Yo nunca había hecho el amor con la persona indicada. Lo supe la primera vez que Aenea y yo nos besamos y abrazamos, aun antes de que comenzáramos a movernos… despacio, rápidamente, de nuevo despacio. Comprendí que en realidad nunca había hecho el amor con nadie, que las andanzas sexuales del joven soldado entre mujeres amistosas o las aventuras ocasionales donde había creído explorar y descubrirlo todo no eran ni siquiera el principio.
Esto fue el principio. Recuerdo que en un momento Aenea se irguió sobre mí, su mano en mi pecho, su pecho empapado de sudor, mirándome con cálida intensidad, como si nuestra mirada nos uniera tan íntimamente como nuestros muslos y genitales. Y en el futuro yo recordaría este instante cada vez que hiciéramos el amor, como si estos primeros momentos de intimidad fueran un recuerdo prospectivo de esos momentos venideros.
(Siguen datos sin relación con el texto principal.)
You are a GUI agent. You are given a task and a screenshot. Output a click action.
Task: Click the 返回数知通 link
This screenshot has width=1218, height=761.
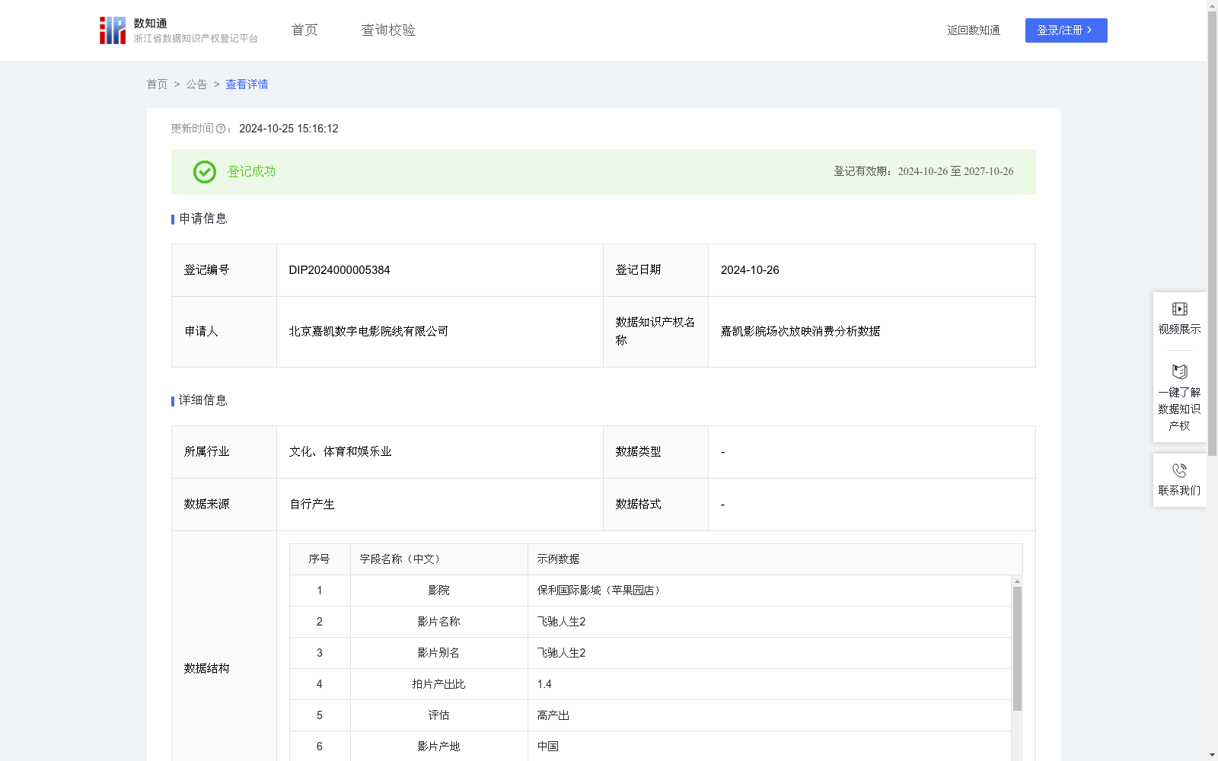click(x=973, y=30)
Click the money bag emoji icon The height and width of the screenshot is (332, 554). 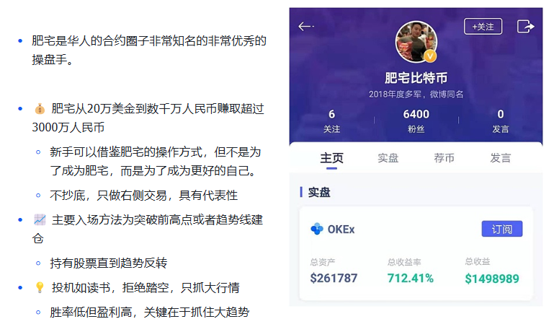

Tendidos a la luz de la luna entre sábanas y mantas enredadas, mientras el fresco viento del norte secaba nuestros cuerpos sudados, su mejilla sobre mi pecho y mi muslo sobre su cadera, seguíamos tocándonos; sus dedos jugaban con el vello de mi pecho, mis dedos seguían la línea de su mejilla, mi pie se deslizaba por su pierna, curvándose alrededor de los fuertes músculos de su pantorrilla.
—¿Esto fue un error? —susurré.
—No. A menos…
Mi corazón dio un brinco.
—¿A menos…?
—A menos que en la Guardia Interna no te hayan dado esas inyecciones que sin duda te dieron —susurró Aenea. Yo estaba tan alarmado que ni siquiera noté que bromeaba.
—¿Qué? ¿Inyecciones? ¿Qué? —dije, rodando sobre un codo—. Ah, inyecciones. Maldición. Sabes que me las pusieron. Cielos.
—Sé que te las pusiste —susurró Aenea, y su sonrisa era audible.
Cuando los jóvenes de Hyperion ingresábamos en la Guardia Interna, las autoridades nos administraban la habitual batería de inyecciones aprobadas por Pax: antimalaria, anticáncer, antivirus y control de natalidad. En un universo donde la mayoría de los individuos escogían el cruciforme —escogían el intento de ser inmortales— el control de natalidad era personal. Uno podía solicitar el antídoto a las autoridades de Pax o comprarlo en el mercado negro cuando decidía iniciar una familia. Y si uno no escogía la cruz ni la familia, duraría hasta que la vejez o la muerte restaran importancia al asunto. Yo no había pensado en la inyección durante años. Creo que A. Bettik me había preguntado por ella en la nave del cónsul, una década atrás, cuando hablábamos de medicina preventiva y yo había mencionado la batería de la Guardia Interna mientras nuestra amiga de once o doce años leía un libro de la biblioteca, al parecer sin prestar atención.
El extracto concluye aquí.